▶ _Exercise directions_
The response must contain every line of the records that follow, duplicated exactly.

[Stored items]
---------------

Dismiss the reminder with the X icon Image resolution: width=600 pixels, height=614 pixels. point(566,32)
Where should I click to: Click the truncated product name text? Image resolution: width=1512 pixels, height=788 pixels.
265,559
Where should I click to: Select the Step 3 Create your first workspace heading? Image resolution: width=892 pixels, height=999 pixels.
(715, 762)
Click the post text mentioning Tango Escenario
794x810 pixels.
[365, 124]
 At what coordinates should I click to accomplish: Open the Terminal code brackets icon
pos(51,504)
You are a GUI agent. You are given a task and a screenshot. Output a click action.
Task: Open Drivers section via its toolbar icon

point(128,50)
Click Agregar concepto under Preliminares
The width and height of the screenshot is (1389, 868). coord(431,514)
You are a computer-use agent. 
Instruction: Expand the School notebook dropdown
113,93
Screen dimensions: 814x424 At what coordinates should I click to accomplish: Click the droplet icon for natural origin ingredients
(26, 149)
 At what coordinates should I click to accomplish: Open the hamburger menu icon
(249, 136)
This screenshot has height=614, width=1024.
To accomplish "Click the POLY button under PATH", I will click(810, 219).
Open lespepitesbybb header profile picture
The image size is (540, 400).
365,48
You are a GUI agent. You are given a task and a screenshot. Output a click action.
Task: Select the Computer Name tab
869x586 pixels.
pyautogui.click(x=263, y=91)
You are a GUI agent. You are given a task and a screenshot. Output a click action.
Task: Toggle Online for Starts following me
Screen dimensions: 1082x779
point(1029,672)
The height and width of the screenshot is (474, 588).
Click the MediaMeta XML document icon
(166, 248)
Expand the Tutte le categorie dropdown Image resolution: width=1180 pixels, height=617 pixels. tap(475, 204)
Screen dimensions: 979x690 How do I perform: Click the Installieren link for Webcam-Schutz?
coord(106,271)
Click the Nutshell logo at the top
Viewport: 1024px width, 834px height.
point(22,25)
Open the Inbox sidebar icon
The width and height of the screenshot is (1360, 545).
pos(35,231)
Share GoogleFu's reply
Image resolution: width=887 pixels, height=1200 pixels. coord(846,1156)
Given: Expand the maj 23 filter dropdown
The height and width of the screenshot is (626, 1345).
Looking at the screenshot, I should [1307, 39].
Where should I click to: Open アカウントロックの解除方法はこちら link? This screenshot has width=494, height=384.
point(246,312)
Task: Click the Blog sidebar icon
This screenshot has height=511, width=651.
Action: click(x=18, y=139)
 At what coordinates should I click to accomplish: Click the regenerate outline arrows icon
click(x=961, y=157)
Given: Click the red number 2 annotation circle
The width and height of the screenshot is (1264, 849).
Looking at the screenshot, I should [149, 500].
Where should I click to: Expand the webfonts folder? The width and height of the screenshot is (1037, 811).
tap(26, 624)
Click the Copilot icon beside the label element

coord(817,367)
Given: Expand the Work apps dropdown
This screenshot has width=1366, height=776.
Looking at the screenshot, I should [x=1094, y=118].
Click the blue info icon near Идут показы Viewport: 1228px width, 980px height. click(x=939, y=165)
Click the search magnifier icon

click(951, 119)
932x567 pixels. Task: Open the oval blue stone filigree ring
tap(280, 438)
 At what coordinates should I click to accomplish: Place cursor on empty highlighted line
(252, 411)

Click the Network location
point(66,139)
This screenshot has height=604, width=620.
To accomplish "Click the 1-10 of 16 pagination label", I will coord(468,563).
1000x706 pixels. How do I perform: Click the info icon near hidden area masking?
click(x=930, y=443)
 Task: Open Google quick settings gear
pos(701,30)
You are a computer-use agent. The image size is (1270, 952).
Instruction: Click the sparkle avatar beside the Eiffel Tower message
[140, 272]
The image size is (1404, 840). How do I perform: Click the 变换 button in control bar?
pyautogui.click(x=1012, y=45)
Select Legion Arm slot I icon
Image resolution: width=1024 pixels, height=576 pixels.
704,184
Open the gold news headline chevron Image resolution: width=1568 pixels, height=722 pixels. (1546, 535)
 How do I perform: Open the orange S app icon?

---------------

▶ _Answer to this problem_
Dismiss the reminder with the X icon Image resolution: width=600 pixels, height=614 pixels. point(566,32)
Where should I click to: Click the truncated product name text? Image resolution: width=1512 pixels, height=788 pixels.
265,559
Where should I click to: Select the Step 3 Create your first workspace heading? Image resolution: width=892 pixels, height=999 pixels.
(715, 762)
Click the post text mentioning Tango Escenario
794x810 pixels.
[365, 124]
 At what coordinates should I click to accomplish: Open the Terminal code brackets icon
pos(51,504)
You are a GUI agent. You are given a task and a screenshot. Output a click action.
Task: Open Drivers section via its toolbar icon

point(128,50)
Click Agregar concepto under Preliminares
The width and height of the screenshot is (1389, 868). coord(431,514)
You are a computer-use agent. 
Instruction: Expand the School notebook dropdown
113,93
Screen dimensions: 814x424 At what coordinates should I click to accomplish: Click the droplet icon for natural origin ingredients
(26, 149)
 At what coordinates should I click to accomplish: Open the hamburger menu icon
(249, 136)
This screenshot has height=614, width=1024.
To accomplish "Click the POLY button under PATH", I will click(810, 219).
Open lespepitesbybb header profile picture
The image size is (540, 400).
365,48
You are a GUI agent. You are given a task and a screenshot. Output a click action.
Task: Select the Computer Name tab
869x586 pixels.
pyautogui.click(x=263, y=91)
You are a GUI agent. You are given a task and a screenshot. Output a click action.
Task: Toggle Online for Starts following me
Screen dimensions: 1082x779
point(1029,672)
The height and width of the screenshot is (474, 588).
Click the MediaMeta XML document icon
(166, 248)
Expand the Tutte le categorie dropdown Image resolution: width=1180 pixels, height=617 pixels. tap(475, 204)
Screen dimensions: 979x690 How do I perform: Click the Installieren link for Webcam-Schutz?
coord(106,271)
Click the Nutshell logo at the top
Viewport: 1024px width, 834px height.
point(22,25)
Open the Inbox sidebar icon
The width and height of the screenshot is (1360, 545).
pos(35,231)
Share GoogleFu's reply
Image resolution: width=887 pixels, height=1200 pixels. coord(846,1156)
Given: Expand the maj 23 filter dropdown
The height and width of the screenshot is (626, 1345).
Looking at the screenshot, I should [1307, 39].
Where should I click to: Open アカウントロックの解除方法はこちら link? This screenshot has width=494, height=384.
point(246,312)
Task: Click the Blog sidebar icon
This screenshot has height=511, width=651.
Action: click(x=18, y=139)
 At what coordinates should I click to accomplish: Click the regenerate outline arrows icon
click(x=961, y=157)
Given: Click the red number 2 annotation circle
The width and height of the screenshot is (1264, 849).
Looking at the screenshot, I should [149, 500].
Where should I click to: Expand the webfonts folder? The width and height of the screenshot is (1037, 811).
tap(26, 624)
Click the Copilot icon beside the label element

coord(817,367)
Given: Expand the Work apps dropdown
This screenshot has width=1366, height=776.
Looking at the screenshot, I should [x=1094, y=118].
Click the blue info icon near Идут показы Viewport: 1228px width, 980px height. click(x=939, y=165)
Click the search magnifier icon

click(951, 119)
932x567 pixels. Task: Open the oval blue stone filigree ring
tap(280, 438)
 At what coordinates should I click to accomplish: Place cursor on empty highlighted line
(252, 411)

Click the Network location
point(66,139)
This screenshot has height=604, width=620.
To accomplish "Click the 1-10 of 16 pagination label", I will coord(468,563).
1000x706 pixels. How do I perform: Click the info icon near hidden area masking?
click(x=930, y=443)
 Task: Open Google quick settings gear
pos(701,30)
You are a computer-use agent. The image size is (1270, 952).
Instruction: Click the sparkle avatar beside the Eiffel Tower message
[140, 272]
The image size is (1404, 840). How do I perform: Click the 变换 button in control bar?
pyautogui.click(x=1012, y=45)
Select Legion Arm slot I icon
Image resolution: width=1024 pixels, height=576 pixels.
704,184
Open the gold news headline chevron Image resolution: width=1568 pixels, height=722 pixels. (1546, 535)
 How do I perform: Open the orange S app icon?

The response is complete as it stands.